The EAdi markedly increased after extubation. The pre-extubation ventilatory settings were not standardized but can be considered to be relatively minimal (median driving pressure of 8 cmH2O). This suggests that such support is sufficient to blunt the ventilatory drive. In contrasting to common belief, such settings in pre-extubation do not accurately reflect the post-extubation efforts, supporting the expert-based recommendation that extubation readiness should be tested without inspiratory support [39].

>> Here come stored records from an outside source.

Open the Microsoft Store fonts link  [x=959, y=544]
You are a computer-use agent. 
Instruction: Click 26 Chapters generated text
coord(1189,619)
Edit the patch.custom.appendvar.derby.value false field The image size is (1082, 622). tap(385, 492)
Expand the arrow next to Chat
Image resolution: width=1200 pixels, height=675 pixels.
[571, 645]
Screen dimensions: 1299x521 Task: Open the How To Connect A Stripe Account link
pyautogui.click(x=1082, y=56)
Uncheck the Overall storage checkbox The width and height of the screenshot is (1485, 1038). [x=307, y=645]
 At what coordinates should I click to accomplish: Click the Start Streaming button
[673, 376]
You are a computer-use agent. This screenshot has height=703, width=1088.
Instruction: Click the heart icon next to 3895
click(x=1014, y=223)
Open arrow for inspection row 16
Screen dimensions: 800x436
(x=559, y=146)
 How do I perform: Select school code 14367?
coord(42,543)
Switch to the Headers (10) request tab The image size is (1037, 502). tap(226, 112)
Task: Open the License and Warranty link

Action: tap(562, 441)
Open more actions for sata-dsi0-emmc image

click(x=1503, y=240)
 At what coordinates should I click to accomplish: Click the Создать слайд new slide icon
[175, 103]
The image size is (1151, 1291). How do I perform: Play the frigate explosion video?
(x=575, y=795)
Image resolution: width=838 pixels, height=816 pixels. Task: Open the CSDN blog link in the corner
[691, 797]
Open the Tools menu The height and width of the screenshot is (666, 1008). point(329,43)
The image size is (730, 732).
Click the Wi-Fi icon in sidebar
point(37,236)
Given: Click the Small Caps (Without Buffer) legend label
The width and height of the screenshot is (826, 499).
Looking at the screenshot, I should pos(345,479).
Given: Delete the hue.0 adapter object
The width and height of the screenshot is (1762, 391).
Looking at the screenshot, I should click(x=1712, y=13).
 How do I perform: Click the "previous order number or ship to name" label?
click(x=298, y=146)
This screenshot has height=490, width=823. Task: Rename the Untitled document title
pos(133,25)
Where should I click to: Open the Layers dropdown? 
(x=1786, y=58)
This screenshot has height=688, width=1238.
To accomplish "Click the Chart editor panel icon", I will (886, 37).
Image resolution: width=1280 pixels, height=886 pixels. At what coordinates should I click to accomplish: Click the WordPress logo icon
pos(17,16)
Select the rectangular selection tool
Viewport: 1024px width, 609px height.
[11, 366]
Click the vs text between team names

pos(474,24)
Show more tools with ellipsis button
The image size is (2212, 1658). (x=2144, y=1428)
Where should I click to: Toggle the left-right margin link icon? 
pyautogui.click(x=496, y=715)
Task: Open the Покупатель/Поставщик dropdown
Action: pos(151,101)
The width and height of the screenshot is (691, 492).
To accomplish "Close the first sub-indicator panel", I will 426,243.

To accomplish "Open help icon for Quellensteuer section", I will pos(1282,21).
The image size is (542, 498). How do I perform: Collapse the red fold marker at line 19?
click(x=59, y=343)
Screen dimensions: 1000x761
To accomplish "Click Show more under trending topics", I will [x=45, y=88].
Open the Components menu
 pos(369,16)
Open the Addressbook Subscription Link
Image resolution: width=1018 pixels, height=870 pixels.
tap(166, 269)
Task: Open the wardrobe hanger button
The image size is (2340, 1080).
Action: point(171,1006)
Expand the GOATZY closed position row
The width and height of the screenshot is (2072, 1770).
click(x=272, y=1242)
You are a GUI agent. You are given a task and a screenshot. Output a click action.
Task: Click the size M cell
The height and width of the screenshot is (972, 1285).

As diaphragm function is crucial for successful weaning, diaphragm neuro-ventilatory efficiency, as reflected by the ratio of tidal volume to EAdi, may be a marker of interest for the evaluation of extubation readiness. The authors of a pediatric study reported contradictory results [44], but the results were difficult to interpret: the patients were assisted with various levels of support levels, the ventilator contribution being difficult to predict. In adults with no support, NVE seems to be a good predictor of extubation success [28, 29].

Study limitations

There are a number of limitations to our study. The recruitment process was complex, and many patients could not be included. However, the patient characteristics accurately reflect our usual PICU population. The small sample size did not enable our results to be stratified according to patient age. The medical conditions of the patients varied considerably; however, our results should not be generalized to conditions not studied, especially neuromuscular diseases. The study was conducted in a single center. We did not measure the work of breathing and transpulmonary pressure, which limited our ability to assess the ventilatory assist. Plateau pressures were measured without an inspiratory pause, which could have resulted in an overestimation. Future research on the correlation between the work of breathing and EAdi needs to be conducted.

Conclusions

We describe EAdi levels in a cohort of critically ill children admitted to the PICU, with frequent periods of blunted diaphragm activity. We recommend that greater attention be paid to excessive assistance during conventional ventilation. EAdi monitoring facilitates the detection of these events and could help in adjusting the support given to such patients and minimizing the risk of diaphragm atrophy.